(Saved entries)
◆ ◆ ◆ ◆

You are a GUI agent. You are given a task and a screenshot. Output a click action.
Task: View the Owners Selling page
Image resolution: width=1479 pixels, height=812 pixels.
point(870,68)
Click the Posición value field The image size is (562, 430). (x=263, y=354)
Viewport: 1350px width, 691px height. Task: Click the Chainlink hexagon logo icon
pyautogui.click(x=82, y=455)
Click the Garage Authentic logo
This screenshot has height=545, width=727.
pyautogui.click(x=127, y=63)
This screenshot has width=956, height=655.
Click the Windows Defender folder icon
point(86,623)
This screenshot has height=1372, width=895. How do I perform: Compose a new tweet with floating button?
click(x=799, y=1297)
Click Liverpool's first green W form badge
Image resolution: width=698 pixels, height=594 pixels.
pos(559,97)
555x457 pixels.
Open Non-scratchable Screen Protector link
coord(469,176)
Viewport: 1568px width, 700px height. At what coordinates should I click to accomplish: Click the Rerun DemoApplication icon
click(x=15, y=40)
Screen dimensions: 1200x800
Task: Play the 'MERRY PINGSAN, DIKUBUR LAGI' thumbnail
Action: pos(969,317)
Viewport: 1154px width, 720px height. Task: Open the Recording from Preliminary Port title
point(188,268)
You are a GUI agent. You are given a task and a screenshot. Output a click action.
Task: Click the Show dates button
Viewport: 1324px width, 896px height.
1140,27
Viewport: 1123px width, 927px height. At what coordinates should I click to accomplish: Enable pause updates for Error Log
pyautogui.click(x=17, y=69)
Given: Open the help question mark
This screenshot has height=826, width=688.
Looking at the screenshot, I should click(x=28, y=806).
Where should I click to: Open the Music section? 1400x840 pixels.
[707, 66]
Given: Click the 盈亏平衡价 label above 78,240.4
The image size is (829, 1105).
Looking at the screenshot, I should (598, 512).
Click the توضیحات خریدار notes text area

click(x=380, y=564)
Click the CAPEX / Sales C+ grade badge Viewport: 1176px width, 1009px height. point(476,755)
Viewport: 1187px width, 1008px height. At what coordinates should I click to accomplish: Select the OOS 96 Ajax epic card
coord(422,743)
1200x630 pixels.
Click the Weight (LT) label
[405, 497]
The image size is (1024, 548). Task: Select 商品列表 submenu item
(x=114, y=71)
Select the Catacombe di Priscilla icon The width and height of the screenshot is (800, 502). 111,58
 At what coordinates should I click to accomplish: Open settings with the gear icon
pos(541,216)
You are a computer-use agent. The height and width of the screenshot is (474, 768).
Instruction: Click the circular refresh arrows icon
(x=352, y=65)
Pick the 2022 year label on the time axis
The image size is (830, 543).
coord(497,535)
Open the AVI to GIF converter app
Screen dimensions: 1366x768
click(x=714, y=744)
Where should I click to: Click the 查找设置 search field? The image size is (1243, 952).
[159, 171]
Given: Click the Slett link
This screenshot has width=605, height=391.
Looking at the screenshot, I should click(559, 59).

◆ ◆ ◆ ◆

Copy out the saved entries above in full, substituting "Window" for each occurrence of "Viewport" and leaving every other part of the lines untouched.

You are a GUI agent. You are given a task and a screenshot. Output a click action.
Task: View the Owners Selling page
Image resolution: width=1479 pixels, height=812 pixels.
point(870,68)
Click the Posición value field The image size is (562, 430). (x=263, y=354)
Window: 1350px width, 691px height. Task: Click the Chainlink hexagon logo icon
pyautogui.click(x=82, y=455)
Click the Garage Authentic logo
This screenshot has height=545, width=727.
pyautogui.click(x=127, y=63)
This screenshot has width=956, height=655.
Click the Windows Defender folder icon
point(86,623)
This screenshot has height=1372, width=895. How do I perform: Compose a new tweet with floating button?
click(x=799, y=1297)
Click Liverpool's first green W form badge
Image resolution: width=698 pixels, height=594 pixels.
pos(559,97)
555x457 pixels.
Open Non-scratchable Screen Protector link
coord(469,176)
Window: 1568px width, 700px height. At what coordinates should I click to accomplish: Click the Rerun DemoApplication icon
click(x=15, y=40)
Screen dimensions: 1200x800
Task: Play the 'MERRY PINGSAN, DIKUBUR LAGI' thumbnail
Action: pos(969,317)
Window: 1154px width, 720px height. Task: Open the Recording from Preliminary Port title
point(188,268)
You are a GUI agent. You are given a task and a screenshot. Output a click action.
Task: Click the Show dates button
Window: 1324px width, 896px height.
1140,27
Window: 1123px width, 927px height. At what coordinates should I click to accomplish: Enable pause updates for Error Log
pyautogui.click(x=17, y=69)
Given: Open the help question mark
This screenshot has height=826, width=688.
Looking at the screenshot, I should click(x=28, y=806).
Where should I click to: Open the Music section? 1400x840 pixels.
[707, 66]
Given: Click the 盈亏平衡价 label above 78,240.4
The image size is (829, 1105).
Looking at the screenshot, I should (598, 512).
Click the توضیحات خریدار notes text area

click(x=380, y=564)
Click the CAPEX / Sales C+ grade badge Window: 1176px width, 1009px height. point(476,755)
Window: 1187px width, 1008px height. At what coordinates should I click to accomplish: Select the OOS 96 Ajax epic card
coord(422,743)
1200x630 pixels.
Click the Weight (LT) label
[405, 497]
The image size is (1024, 548). Task: Select 商品列表 submenu item
(x=114, y=71)
Select the Catacombe di Priscilla icon The width and height of the screenshot is (800, 502). 111,58
 At what coordinates should I click to accomplish: Open settings with the gear icon
pos(541,216)
You are a computer-use agent. The height and width of the screenshot is (474, 768).
Instruction: Click the circular refresh arrows icon
(x=352, y=65)
Pick the 2022 year label on the time axis
The image size is (830, 543).
coord(497,535)
Open the AVI to GIF converter app
Screen dimensions: 1366x768
click(x=714, y=744)
Where should I click to: Click the 查找设置 search field? The image size is (1243, 952).
[159, 171]
Given: Click the Slett link
This screenshot has width=605, height=391.
Looking at the screenshot, I should click(559, 59).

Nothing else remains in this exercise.